● Directive: Gather every line of the records that contains the word "hole" and copy each one in full.
■ ■ ■ ■ ■ ■ ■
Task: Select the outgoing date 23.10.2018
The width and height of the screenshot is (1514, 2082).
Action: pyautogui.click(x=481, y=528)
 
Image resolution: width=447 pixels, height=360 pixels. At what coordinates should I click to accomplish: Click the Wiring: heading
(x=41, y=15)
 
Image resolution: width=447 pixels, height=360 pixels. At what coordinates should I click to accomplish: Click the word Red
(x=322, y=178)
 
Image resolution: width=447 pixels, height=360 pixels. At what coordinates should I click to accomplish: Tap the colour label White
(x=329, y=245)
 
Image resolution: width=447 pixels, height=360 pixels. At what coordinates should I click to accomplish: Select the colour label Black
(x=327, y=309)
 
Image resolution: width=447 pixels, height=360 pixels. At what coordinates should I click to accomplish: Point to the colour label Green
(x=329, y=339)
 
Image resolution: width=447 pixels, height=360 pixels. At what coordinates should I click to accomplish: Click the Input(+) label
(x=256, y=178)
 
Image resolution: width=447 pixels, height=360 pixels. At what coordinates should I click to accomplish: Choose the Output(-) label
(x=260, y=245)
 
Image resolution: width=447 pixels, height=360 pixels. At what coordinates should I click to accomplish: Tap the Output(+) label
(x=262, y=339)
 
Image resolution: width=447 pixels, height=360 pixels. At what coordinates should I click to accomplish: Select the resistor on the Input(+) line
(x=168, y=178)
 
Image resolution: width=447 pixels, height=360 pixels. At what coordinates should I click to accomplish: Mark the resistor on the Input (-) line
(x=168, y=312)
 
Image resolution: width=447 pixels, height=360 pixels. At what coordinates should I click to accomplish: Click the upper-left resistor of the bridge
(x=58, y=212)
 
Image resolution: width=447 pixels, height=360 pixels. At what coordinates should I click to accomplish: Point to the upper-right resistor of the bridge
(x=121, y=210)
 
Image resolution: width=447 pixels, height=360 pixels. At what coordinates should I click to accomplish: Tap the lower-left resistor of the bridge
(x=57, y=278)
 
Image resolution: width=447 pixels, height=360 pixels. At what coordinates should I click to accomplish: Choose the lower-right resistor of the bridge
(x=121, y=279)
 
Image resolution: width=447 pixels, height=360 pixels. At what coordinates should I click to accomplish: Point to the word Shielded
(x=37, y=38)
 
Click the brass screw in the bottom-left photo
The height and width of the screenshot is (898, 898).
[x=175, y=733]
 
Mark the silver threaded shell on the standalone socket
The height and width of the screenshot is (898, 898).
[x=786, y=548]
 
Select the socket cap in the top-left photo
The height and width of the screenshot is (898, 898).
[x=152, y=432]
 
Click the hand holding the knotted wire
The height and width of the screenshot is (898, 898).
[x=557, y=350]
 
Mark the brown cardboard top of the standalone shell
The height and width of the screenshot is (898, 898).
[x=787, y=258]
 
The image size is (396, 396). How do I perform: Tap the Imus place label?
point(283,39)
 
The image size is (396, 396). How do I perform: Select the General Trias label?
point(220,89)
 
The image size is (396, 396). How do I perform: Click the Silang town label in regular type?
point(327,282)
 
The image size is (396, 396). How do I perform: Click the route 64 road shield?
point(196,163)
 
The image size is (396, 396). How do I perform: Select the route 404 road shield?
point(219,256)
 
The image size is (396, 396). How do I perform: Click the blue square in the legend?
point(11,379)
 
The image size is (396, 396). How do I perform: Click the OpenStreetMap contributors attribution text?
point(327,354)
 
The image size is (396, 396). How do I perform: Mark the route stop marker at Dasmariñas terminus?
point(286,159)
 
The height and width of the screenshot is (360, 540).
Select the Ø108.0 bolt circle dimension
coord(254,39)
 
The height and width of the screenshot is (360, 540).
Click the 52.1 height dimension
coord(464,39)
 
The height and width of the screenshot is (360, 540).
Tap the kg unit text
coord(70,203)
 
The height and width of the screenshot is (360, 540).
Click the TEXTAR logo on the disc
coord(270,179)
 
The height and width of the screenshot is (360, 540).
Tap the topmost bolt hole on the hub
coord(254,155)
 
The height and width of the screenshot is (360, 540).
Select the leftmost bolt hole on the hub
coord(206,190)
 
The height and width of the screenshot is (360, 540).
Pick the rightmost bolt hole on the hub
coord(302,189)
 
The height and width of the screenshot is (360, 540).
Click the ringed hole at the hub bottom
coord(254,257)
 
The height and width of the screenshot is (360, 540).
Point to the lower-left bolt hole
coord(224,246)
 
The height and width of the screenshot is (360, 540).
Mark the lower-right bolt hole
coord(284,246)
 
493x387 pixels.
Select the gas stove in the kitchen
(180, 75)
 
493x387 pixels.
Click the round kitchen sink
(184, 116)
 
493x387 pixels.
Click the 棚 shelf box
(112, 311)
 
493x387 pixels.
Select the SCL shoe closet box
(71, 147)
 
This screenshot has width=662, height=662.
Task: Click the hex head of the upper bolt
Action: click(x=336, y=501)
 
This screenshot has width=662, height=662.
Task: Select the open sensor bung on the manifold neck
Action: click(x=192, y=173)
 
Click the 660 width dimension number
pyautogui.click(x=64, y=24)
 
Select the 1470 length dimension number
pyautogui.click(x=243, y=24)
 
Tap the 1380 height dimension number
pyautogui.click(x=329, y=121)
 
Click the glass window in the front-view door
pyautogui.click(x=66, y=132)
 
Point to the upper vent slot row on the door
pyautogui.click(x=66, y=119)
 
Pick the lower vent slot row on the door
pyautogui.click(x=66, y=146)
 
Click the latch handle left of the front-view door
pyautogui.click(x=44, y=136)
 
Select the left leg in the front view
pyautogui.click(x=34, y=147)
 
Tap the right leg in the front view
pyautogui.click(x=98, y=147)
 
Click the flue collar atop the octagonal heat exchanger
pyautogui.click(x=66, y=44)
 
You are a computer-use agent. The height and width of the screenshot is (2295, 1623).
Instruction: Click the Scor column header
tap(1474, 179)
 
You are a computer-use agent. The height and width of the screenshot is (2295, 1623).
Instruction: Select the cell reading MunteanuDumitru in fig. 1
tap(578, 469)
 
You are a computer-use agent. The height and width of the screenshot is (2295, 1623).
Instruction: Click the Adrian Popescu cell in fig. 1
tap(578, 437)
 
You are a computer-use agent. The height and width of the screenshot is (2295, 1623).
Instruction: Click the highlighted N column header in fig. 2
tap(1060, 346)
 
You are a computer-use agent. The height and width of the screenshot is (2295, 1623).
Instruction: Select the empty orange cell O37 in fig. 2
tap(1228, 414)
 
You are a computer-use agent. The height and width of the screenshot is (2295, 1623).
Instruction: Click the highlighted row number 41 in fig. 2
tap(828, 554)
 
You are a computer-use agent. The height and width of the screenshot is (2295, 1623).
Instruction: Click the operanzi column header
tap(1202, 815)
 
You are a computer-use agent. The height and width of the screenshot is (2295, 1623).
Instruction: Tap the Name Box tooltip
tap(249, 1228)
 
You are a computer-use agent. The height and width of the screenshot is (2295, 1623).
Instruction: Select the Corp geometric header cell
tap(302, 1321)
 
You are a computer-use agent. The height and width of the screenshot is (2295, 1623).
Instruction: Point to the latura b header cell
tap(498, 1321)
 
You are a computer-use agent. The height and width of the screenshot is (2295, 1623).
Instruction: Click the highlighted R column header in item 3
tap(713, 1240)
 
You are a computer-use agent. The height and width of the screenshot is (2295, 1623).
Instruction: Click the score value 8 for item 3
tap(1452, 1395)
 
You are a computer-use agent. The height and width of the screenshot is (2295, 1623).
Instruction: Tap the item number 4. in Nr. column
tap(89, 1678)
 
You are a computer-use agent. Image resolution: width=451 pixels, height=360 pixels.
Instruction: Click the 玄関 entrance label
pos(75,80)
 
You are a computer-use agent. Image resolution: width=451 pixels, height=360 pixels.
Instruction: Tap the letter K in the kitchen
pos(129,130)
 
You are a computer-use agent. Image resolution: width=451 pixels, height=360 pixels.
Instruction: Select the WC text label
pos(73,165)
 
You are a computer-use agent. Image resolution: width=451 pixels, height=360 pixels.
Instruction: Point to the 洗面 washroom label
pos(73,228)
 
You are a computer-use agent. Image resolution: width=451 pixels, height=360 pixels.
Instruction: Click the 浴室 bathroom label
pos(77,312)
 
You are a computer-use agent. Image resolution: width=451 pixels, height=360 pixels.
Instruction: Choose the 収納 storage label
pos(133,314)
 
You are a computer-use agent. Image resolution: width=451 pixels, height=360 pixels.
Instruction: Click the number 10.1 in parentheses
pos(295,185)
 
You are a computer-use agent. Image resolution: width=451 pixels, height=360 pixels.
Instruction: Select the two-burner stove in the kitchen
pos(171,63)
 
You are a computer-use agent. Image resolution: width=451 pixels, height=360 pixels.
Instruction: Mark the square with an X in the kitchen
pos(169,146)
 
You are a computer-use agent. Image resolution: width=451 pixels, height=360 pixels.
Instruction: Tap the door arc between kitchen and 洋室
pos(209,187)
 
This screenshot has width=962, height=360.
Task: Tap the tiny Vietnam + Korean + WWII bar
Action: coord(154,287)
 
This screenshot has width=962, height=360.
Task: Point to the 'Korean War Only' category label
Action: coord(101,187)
■ ■ ■ ■ ■ ■ ■
● Task response:
Tap the topmost bolt hole on the hub
Select the leftmost bolt hole on the hub
Pick the rightmost bolt hole on the hub
Click the ringed hole at the hub bottom
Point to the lower-left bolt hole
Mark the lower-right bolt hole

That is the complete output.